Elle parvint cependant à me convaincre et nous montions le piège. Elle devait se rendre seule chez moi. Auparavant, j’aurais prévenu mon père que je sortais faire une course qui se promettait d’être assez longue. Elle le vamperait jusqu’à ce qu’il accepte sa proposition et c’est là que je devais intervenir, rentrant à l’improviste et découvrant mon amie à genoux en train de sucer papa. Bien sûr nous imaginions qu’il nous supplierait de n’en rien dire à personne en commençant par ma mère et là, Sandrine devait faire sa proposition ultime pour que nous tenions notre langue, enfin, façon de dire.

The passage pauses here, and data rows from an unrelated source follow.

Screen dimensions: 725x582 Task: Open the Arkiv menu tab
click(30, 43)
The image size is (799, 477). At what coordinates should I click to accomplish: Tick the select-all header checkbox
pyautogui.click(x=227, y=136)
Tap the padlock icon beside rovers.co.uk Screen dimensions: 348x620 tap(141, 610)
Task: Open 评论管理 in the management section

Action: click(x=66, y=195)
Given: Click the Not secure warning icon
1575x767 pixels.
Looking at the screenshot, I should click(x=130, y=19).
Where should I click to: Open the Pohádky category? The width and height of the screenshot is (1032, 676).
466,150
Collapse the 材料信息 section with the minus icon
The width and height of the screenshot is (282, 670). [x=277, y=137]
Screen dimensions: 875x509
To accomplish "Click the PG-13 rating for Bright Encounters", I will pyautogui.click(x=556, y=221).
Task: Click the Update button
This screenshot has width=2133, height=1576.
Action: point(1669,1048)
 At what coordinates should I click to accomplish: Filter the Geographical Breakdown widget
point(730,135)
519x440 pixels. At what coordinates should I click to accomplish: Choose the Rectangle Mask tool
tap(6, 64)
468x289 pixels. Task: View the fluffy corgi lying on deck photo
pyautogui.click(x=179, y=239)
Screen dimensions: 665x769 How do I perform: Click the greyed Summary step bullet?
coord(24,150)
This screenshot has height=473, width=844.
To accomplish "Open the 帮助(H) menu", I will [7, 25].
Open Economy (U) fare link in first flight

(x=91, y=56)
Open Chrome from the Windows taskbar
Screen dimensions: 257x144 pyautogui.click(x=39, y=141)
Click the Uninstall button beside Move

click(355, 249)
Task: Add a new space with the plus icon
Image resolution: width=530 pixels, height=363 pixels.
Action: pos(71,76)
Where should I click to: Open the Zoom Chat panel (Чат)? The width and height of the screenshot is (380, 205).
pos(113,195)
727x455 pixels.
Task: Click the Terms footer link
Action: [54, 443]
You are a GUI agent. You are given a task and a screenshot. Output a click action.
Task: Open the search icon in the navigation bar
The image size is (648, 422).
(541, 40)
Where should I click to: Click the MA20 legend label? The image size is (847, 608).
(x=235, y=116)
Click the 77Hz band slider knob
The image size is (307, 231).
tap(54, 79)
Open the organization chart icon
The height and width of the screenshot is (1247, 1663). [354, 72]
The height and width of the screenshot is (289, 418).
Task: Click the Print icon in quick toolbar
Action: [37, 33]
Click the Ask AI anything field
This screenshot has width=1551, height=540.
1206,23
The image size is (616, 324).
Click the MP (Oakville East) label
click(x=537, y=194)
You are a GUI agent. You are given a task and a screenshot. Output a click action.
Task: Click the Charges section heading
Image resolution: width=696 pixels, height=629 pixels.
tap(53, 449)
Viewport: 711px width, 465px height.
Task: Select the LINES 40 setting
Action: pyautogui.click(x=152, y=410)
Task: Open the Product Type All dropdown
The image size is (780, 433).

Je n’oublierai jamais cette scène de ma vie, ma meilleure amie à genoux devant mon père, sa tête allant d’avant en arrière, secouant sa chevelure blonde qu’elle avait nouée en nattes. Mon père affalé sur son fauteuil de bureau, les yeux clos, le pantalon sur les chevilles, la verge tendue qui disparaissait dans la bouche de Sandrine qui pompait, les joues creuses. J’approchais sur la pointe des pieds, sans bruit, retenant mon souffle, mes yeux rivés sur cette scène silencieuse où l’on n’entendait que le bruit de succion des lèvres de Sandrine qui entouraient la verge de mon père.
C’est elle qui me vit la première du coin de l’œil. Elle me sourit la bouche pleine, et puis soudain, délaissant la bite de papa, elle se tourna vers moi pour me dire, « Tu en veux un peu ? »
Papa ouvrit les yeux, sursauta, remonta précipitamment son pantalon en me regardant en roulant tes yeux effarés.
— Ce… ce n’est pas ce que tu crois… Proféra-t-il d’une voix d’outre-tombe.
Sandrine agrippa le pantalon et le baissa avec autorité.
— Si ! C’est bien ce que tu vois, me dit-elle, je suce ton père ! Tu en veux un peu ?
Mon père horrifié tenta de se dégager, mais Sandrine tenait bien le pantalon.
— Approche me dit elle, viens avec moi on va partager.
Je ne sais pas ce qui me prit alors, je me précipitais à genoux à côté de Sandrine, fixant la verge de mon père qui se balançait à dix centimètres de mon nez.
— Vas-y ! murmura Sandrine, fais-toi plaisir.
Alors, mue par je ne sais quelle force, j’arrondis ma bouche et avançais pour cueillir le gland de papa entre mes lèvres. Je fermais les yeux, c’était doux et chaud, la verge avait encore le goût de la salive de mon amie, mais bien vite un autre goût plus sauvage le remplaça. Je ne voulais penser à rien, je suçais la verge tendue, mon cerveau était vide, uniquement préoccupé par la bite qui palpitait dans ma bouche de façon de plus en plus violente. Ne sachant pas la raison de ces tressautements, je continuais à sucer papa jusqu’au tressaillement brutal d’un sexe terriblement dur qui cracha un flot de sperme qui jaillissait en saccades violentes. Je sursautais, je revenais brutalement sur terre, je voulais reculer, mais une main ferme me maintenait contre le pubis paternel et j’eus tout le mal du monde à déglutir le liquide épais et chaud qui, giclées après giclées, inondait ma bouche au point de presque m’étouffer. Je me débattis sentant ma gorge saturée, mon souffle coupé, je cherchais désespérément de l’air et finis par rejeter le sperme par le nez dans une quinte de toux qui n’en finissait plus. Je me passais la manche sous le nez, laissant une belle traînée de jus blanchâtre sur la manche de mon pull. Je considérais les dégâts, hébétée de mon audace, je n’osais lever les yeux sur Sandrine ou sur mon père. Ce fut lui qui remonta mon menton, il souriait.